I have a sandwich named after me at Epic Deli in the burbs of Chicago. It doesn’t seem healthy at all, just like me.

That sounds amazing, but the only way it can be a true Hannibal Buress sandwich is if it had pickle juice flicked on it.

The State Of The Bread - March 26, 2014

Had a birthday yesterday, it was fun. I never considered January 1 to be the beginning of a new year, always the end of March. Partially because of my birthday, but also because around the time of my birthday is also the time winter ends. Yes, I’m fucking talking about the worst time of the year again, but what I’m trying to say is that around this time of the year is the true new beginning of a year for me. It just makes more sense to start on a positive note than sulk in the negativity at the beginning.

And speaking about new beginnings, I’m setting goals as to who the person I want to be and the things I want to achieve. Develop thicker skin, talk less and listen more, don’t take little things seriously, take more improv classes and involve myself more in the comedy world are all on my list for 22 years of age. It’ll be an interesting time as I’m no longer in school and I’m working full time.

My projects are slowly but surely starting to take some kind of form. I still have plenty of preproduction to do, but I’m super excited to do it and the other people involved are getting excited as well. I know I keep talking this up and all this talking doesn’t mean anything until I actually do something, but I’m still not shooting for another month. It’s just a part of the plan, just bear with me.

Other than that life’s good, I move into my new place this weekend. I’ll be walking distance from my friends, an awesome view of the city, and there’s even a bar with a comedy open mic night every week! Hopefully I can get my finances and expenses in check because that’s an eternal battle for all of us.

Last week for my album recommendation I said that I listened to Foster the People’s new album and I really liked it, but I went with a comedy album instead. This week’s album will be that Foster the People album, Supermodel.

Their first album Torches was great the whole way through and I couldn’t wait to hear their sophomore album. Supermodel is a great return to the sound they created in Torches. The critics don’t think likewise, but critics be critics. I like too many things to be a critic. Two of my favorite tracks on the album are the hit single “Coming of Age” and the following track “Nevermind”.

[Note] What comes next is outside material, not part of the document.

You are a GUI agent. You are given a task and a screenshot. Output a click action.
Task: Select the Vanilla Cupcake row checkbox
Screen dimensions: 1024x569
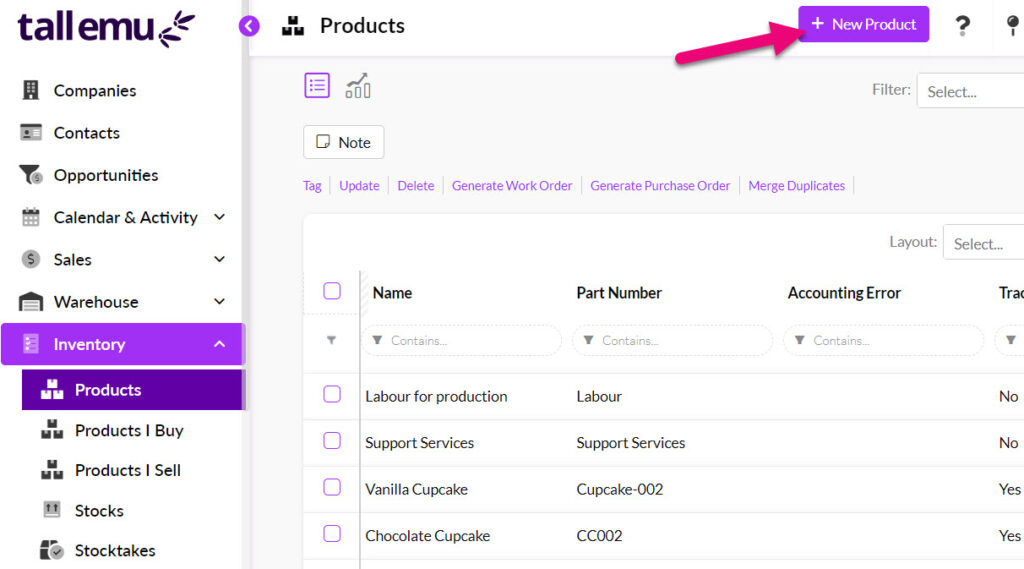[x=332, y=488]
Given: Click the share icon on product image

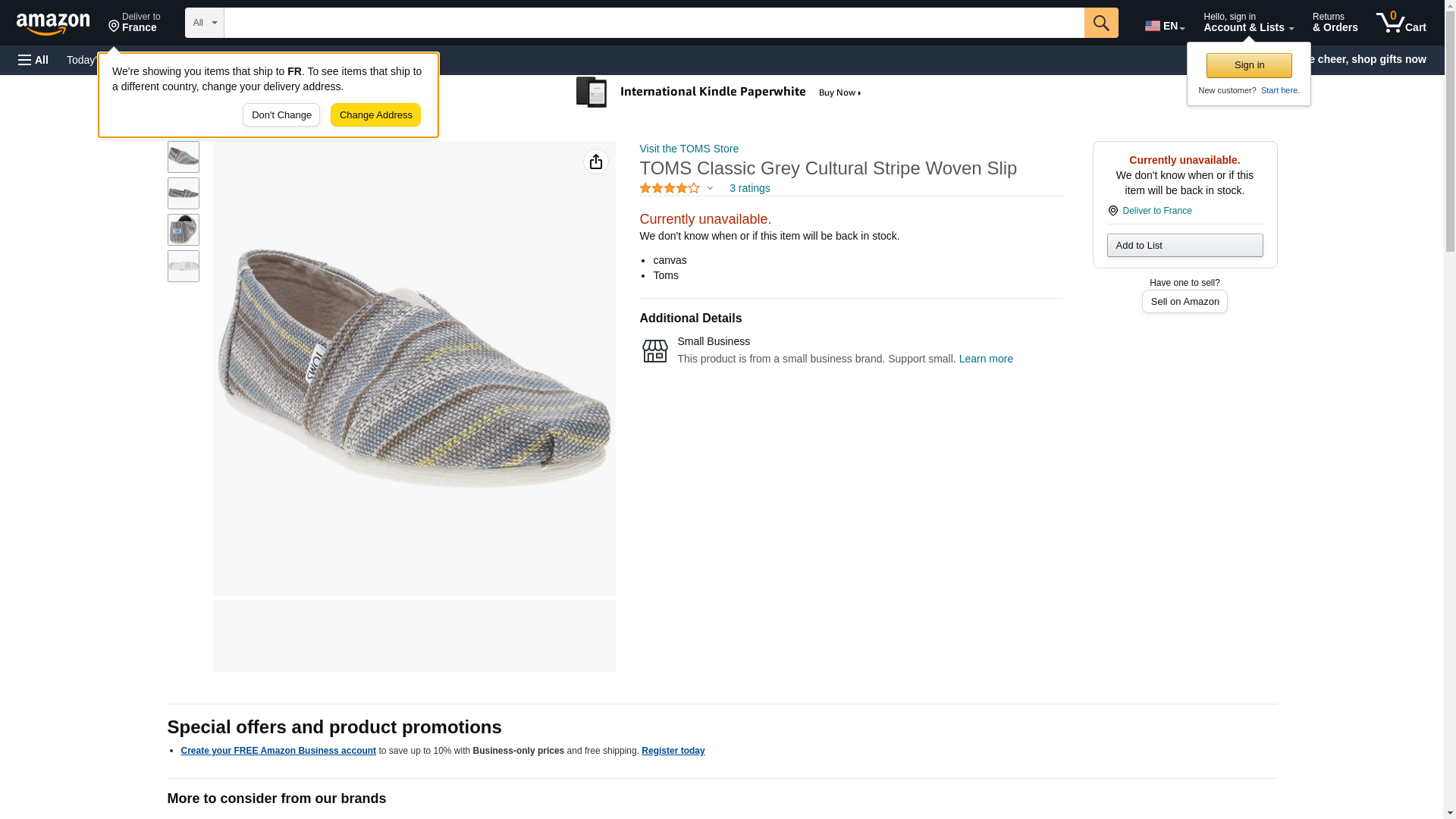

Next week I’ll see a true beginning with a change of scenery and not having to worry about all this moving crap. I’ll try to keep it as positive as possible.

Tags: life

The State Of The Bread - March 19, 2014

Man, I can’t believe that March is almost over already, but that means legit Springtime is right around the corner! I mention this every week, but fuck winter.

Onto the actual talk, with winter ending, my productivity outside of work is picking up. I’ve been a shut-in basically this whole winter to focus on my writing. And now that the writing and winter are both over, it’s time to move on the next steps of my projects. I’ve started to make cast lists, location lists, prop lists, you name it. The fun begins. I must mention this is the part of making videos that I am ABSOLUTELY AWFUL at. But it’ll be an experience, that’s for sure.

I’m still staying positive, which is always awesome. Maybe it was the weather that sent me into a downward spiral of borderline depression. Then again that could’ve been the coffee. Let’s just blame the coffee and the caffeine. It’s a deadly drug, people can become addicted to it, and people can die from overdosed. Therefore it should be illegal.

*Jumps off soapbox*

Now that we have that out of the way, time to throw you a weekly album recommendation. My initial recommendation was going to be the new Foster The People album Supermodel. Great album that released yesterday, but I’m going to take it into another direction. We’re stepping away from the music and jumping into comedy.

I’m listening to Kyle Kinane’s Whiskey Icarus, and man does Kyle kill it. Great stories from the man known as “The Voice Of Comedy Central”. Ever hear their promos and hear the voice? That’s him.

That’s all I have this week. Things are going in the right direction, AND WINTER IS BREATHING ITS LAST COLD BREATH! Thank goodness.